I have always been an observer … I suppose it is a part of being an artist … but this has a different flavor to it. It is as if while surviving cancer, my inner self bonded more strongly to this observation point. The position creates a personal space to reflect, and frame new objectives. The oasis provides a refuge that allows me to go forth with more assurance and less trepidation, and has enhanced my ability to create and relate to the world through words and images. But more than that, it has given me a new trust and assurance that my inner self has profound worth.

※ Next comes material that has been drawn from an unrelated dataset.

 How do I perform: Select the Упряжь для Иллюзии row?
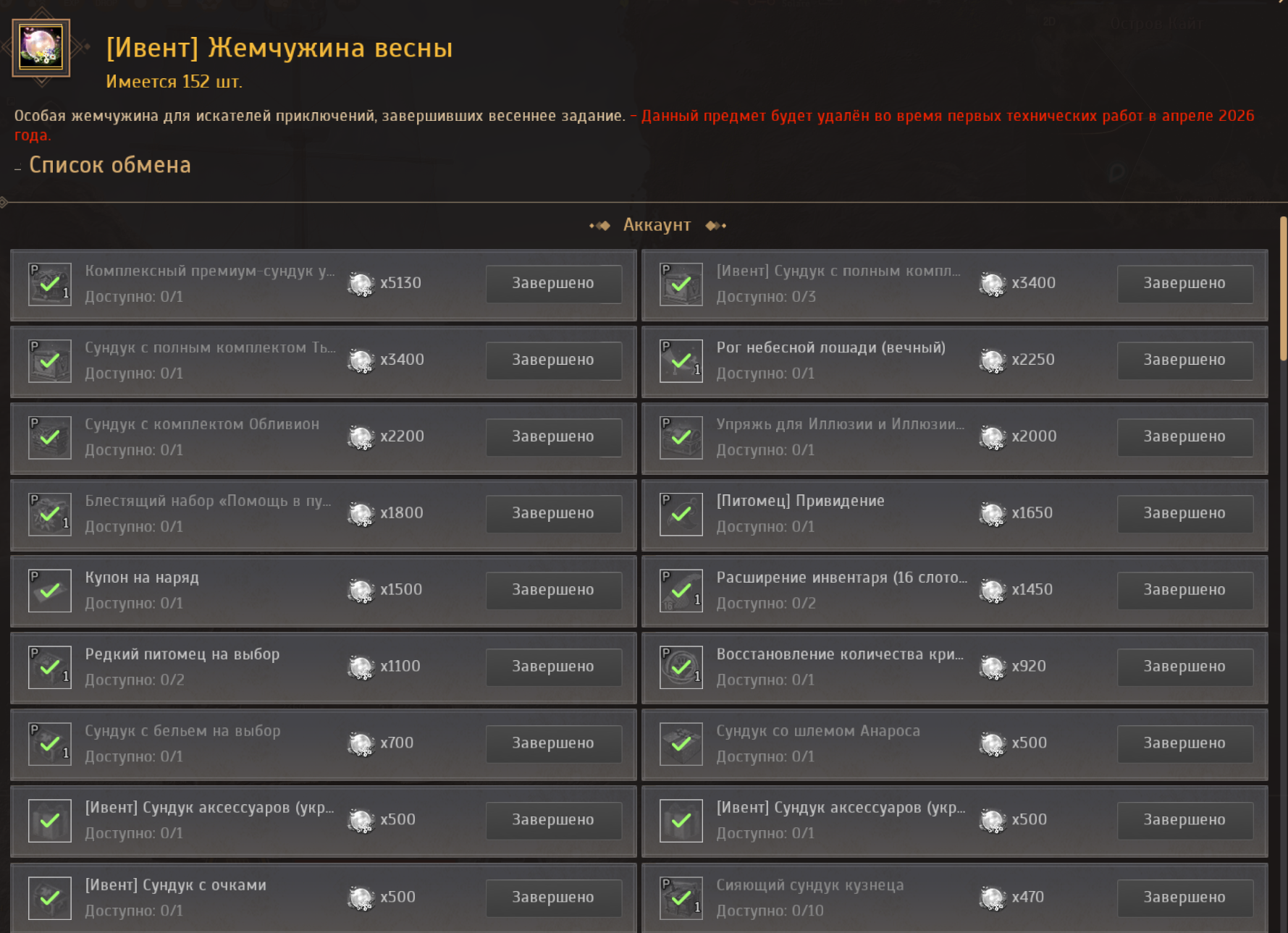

I no longer feel compelled to moderate my behavior to accommodate the agenda of others. Which is not to say I am uninterested in their goals and ambitions, but I needn’t follow others in order to move forward. I have learned to take the time to observe and weigh options and listen and cogitate … to act rather than to re-act. Whereas in the past a lack of confidence might have caused me to second guess myself, I now recognize that my life has a unique value. My life is a story, it is my narrative. I am an individual construction, made up of all the decisions I have made, and all that I have done. To place a lesser value on my life is a colossal waste. No one else can live my life. No one else can tell my story. No one else is able to paint what is in my mind’s eye.No one else will see the world as I see it ever again … so don’t waste time … get it done.

Tick tock … tick tock.

16 Replies to “BYE BYE”

    1. I really gave it some thought, and decided to go with the one with fewer letters to type. It really was the only thing I could think of to use as a rationale. Bossy paranoia really has no gender.

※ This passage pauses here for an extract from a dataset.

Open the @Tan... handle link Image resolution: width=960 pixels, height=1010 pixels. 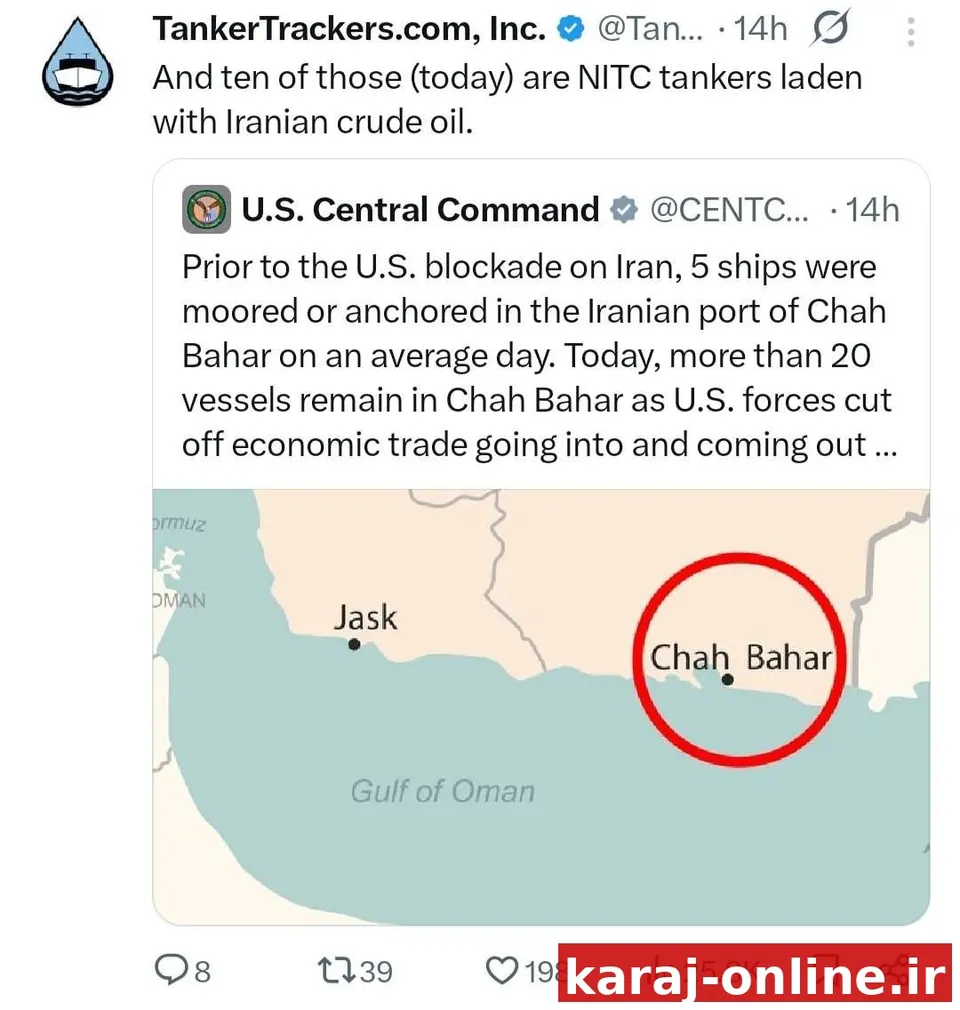[651, 29]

  1. Loved this piece, so much I could identify with. I never know if my aches and pains are a result of my vast age or the radiotherapy and other horrors. But when I read of the God awful things folk have to endure their entire lives, it seems churlish to complain about my waterworks and other unmentionables. I am a coward now— did not used to be — so I try to avoid doctors at all cost. Two weeks ago I was mislead into thinking I was terminally ill. I went into a uncharacteristic panic until the mistake was clarified at the emergency dept. As a result of those two days of abject terror I did manage to tidy signicant amounts of rubbish and clean my silver. I should hate to snuff it surrounded by tarnished silver! A big hug Dorothy Boyer

    1. Oh Dorothy, I am so relieved to know I am not alone in being frantically busy when terrified. But so sorry you had such a scare.
      I always blame my aches and pains on scar tissue left inside from 7 years ago. The doctor says one can not have scars on organ tissue, but obviously he has no idea what he is talking about, because otherwise the cause would be my couch potato approach to fitness. The nice thing is that my friends all tolerate my leaks and decrepitude. Hugs from me.

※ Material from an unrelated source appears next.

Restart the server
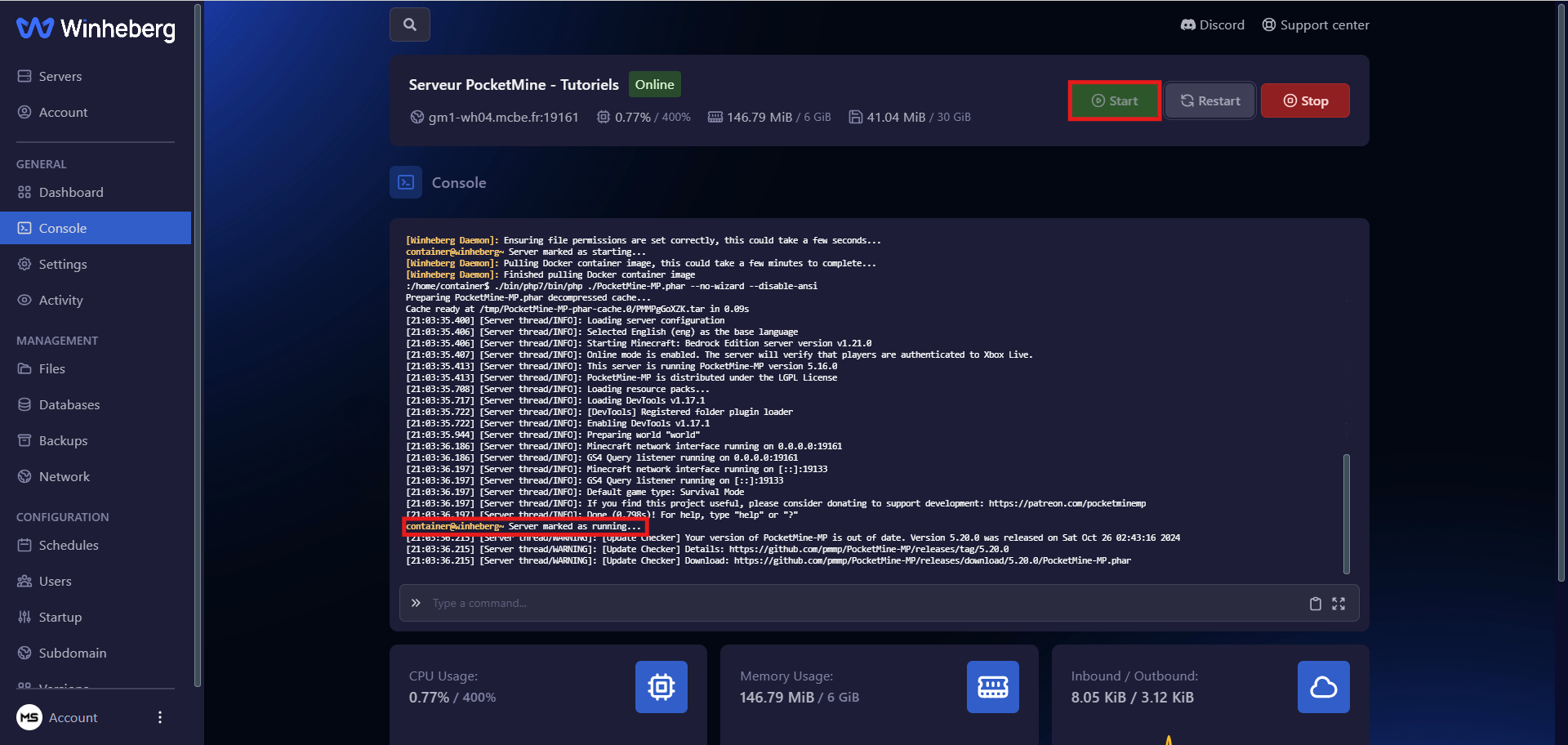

  2. Oh, I really feel that tick tock! Gender aside, paranoia is a bully, worry is a waste, and cancer is a bitch. But time? Well, time is both relentless and precious. Speaking of precious, I’m glad you haven’t changed!!

    1. Oh Roger, thanks for your response. I find it ironic that time wasted is sometimes the most precious. But then again I am so happy that you are spending your time indulging in a grand adventure. I love reading about your life in the mysterious East.